My Life as a CTO - Technology (Daily Work)

Okay, you've successfully made it through Day 1 and are now thinking about the hundred things on your plate. How should you prioritize them? As a Tech Leader, although you may really enjoy coding, if there are already excellent engineers on the team who can help with development, you need to focus more on other high-level tasks. This is because these are aspects where others may find it harder to assist you due to your position, your experience, or your understanding of the company's context. For a Tech Leader, these tasks often have relatively higher value.

Don't get me wrong; this doesn't mean you should only do these tasks. For example, I still spend a considerable amount of time developing and coding, especially when manpower is low. However, the following three tasks: PR Review, Monitoring, and Tech Spec Review, are more imperative and are activities I engage in almost daily. I'll also take this opportunity to share some of the insights I've gained over the years.

🤖 Daily Work: PR Review

PR Review is an essential aspect of engineering teamwork, but I've found that it often lacks systematic norms. The effectiveness of a PR review is largely dependent on aspects "beyond the code." Let's set aside the code itself for a moment and discuss what makes a good PR, which can also serve as a guideline for Tech Leaders to set team standards.

  1. Length

    When asking someone to do a PR review, you are essentially asking them to understand what you are doing, which involves engaging their short-term memory.

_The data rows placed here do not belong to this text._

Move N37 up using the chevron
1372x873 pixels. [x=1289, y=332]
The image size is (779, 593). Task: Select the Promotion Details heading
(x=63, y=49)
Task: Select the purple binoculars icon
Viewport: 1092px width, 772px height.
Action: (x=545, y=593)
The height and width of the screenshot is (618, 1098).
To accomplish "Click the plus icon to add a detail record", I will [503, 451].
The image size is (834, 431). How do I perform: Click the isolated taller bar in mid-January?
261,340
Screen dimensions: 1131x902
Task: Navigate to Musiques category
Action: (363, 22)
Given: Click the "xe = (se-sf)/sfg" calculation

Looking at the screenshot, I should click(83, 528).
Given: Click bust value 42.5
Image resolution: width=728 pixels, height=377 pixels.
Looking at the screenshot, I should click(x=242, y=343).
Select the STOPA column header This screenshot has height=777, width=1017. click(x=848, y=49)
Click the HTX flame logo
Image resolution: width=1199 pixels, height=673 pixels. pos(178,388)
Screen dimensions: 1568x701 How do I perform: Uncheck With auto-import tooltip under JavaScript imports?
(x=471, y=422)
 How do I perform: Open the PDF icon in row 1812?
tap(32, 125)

Reviewers use their working memory to temporarily remember your PR's logic, scrolling up and down and constantly extracting, integrating, and piecing together your intended meaning. However, human working memory is notoriously poor. If your PR is too long, exceeding the reviewer's memory capacity, they may give up on understanding it or only grasp it superficially, unable to offer deep insights. Generally, I recommend keeping PRs to about 200 lines. If a PR exceeds this, it should be broken down to avoid overburdening your reviewer's cognitive load. Treat your reviewers well, and they will return the favor when reviewing your code.

  2. Description

    I've found that many people tend to skimp on the description, possibly thinking that the code speaks for itself. However, a good description can establish a clear context for the PR, especially explaining the 'Why,' which is often the hardest part to discern from the code alone. This is similar to normal conversation: if you don't set the context first, the other person will have to spend more time and effort to understand, or they might need to ask you many questions to grasp your intent. For example, someone might ask for advice but doesn't specify what kind of advice they need or why they want it (is it because a supervisor corrected them, or are they preparing for an interview?), which makes it hard for you to help effectively or requires much effort to extract the context. Providing the 'Why' allows the reviewer to not only judge how well something is done but also whether there might be a better way to address the 'Why.'

  3. Test Plan

    I believe it is the author's fundamental duty to thoroughly test before pushing a PR. Showcasing your tests can significantly increase the reviewer's context and reduce the burden of understanding. I highly recommend describing your test plan through videos, especially for UI parts, to showcase your work. Even for backend tasks, you can record your screen to show the reviewer how you tested, including the API calls and results. If time allows, I also recommend including a before-and-after comparison, which can highlight the purpose of the PR more clearly.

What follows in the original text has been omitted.